FIG. 7 is a diagram showing a conventional PCH signal structure and reception operation timing of a mobile station.

[Explanation of symbols]

11 Battery 12 Battery remaining power measurement circuit 13
Battery remaining power information processing circuit 14 Transmitting unit control circuit 15 Transmitting unit 16 Transmitting/receiving distributor 17 Antenna 18 Receiving unit 19 Receiving unit control circuit 201 to 203 Mobile stations 211 to 213 Base station 22 Control station 23 Switching station 24 Home memory 25 Simultaneous paging Areas 261 to 263 Wireless zone 31 Hyper frame 321 to 324 Super frame 331
~334 Common information section 34 Incoming call information section 351 ~358 Incoming call information 51 Battery voltage measurement circuit

Claims (2)

[Claims] Claim 1: Consisting of a plurality of base stations and a plurality of mobile stations that communicate with each base station via radio, incoming signals to the mobile stations are sent to the base stations through incoming control channels that are grouped in time.
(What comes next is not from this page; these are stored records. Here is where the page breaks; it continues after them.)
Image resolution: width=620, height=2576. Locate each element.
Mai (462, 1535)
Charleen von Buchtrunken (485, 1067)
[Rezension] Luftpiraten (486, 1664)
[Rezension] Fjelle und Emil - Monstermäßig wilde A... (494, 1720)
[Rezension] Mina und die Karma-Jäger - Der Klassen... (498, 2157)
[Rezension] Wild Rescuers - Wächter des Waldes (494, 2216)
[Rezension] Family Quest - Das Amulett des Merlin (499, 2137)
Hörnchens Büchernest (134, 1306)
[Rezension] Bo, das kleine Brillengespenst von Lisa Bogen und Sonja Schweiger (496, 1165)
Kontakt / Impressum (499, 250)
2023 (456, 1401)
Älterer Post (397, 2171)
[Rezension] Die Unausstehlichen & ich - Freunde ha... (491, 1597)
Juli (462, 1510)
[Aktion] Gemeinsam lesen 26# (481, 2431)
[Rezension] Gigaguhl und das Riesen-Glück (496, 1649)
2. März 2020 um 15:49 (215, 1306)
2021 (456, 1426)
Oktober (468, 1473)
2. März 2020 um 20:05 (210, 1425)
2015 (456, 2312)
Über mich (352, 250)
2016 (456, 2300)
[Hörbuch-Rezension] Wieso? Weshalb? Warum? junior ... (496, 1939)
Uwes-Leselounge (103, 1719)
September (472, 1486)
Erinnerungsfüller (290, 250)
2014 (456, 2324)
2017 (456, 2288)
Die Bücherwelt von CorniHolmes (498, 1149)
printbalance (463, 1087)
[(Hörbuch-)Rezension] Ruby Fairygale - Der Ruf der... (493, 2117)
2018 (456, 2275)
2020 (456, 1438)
In an incoming call control method for a mobile communication system in which the mobile station intermittently receives only the incoming control channel of the group to which the mobile station belongs, the mobile station measures the remaining power of its own battery; The mobile station determines a slot for intermittently receiving incoming control signals based on the measured value of the remaining power of the battery, transmits the measured value or information regarding the intermittently receiving slot to the base station, and the base station 1. A call termination control method for a mobile communication system, comprising determining a slot for transmitting a termination control signal based on information notified from a station. 2. In a mobile station device of a mobile communication system that intermittently receives only an incoming control channel of a group to which the own station belongs, means for measuring a battery and a remaining power of the battery or a value corresponding to the remaining power. A mobile device characterized by comprising: a means for determining and receiving a slot of an incoming control signal that the mobile station intermittently receives from the measured value; and a means for transmitting information regarding the measured value or the slot to a base station. station equipment.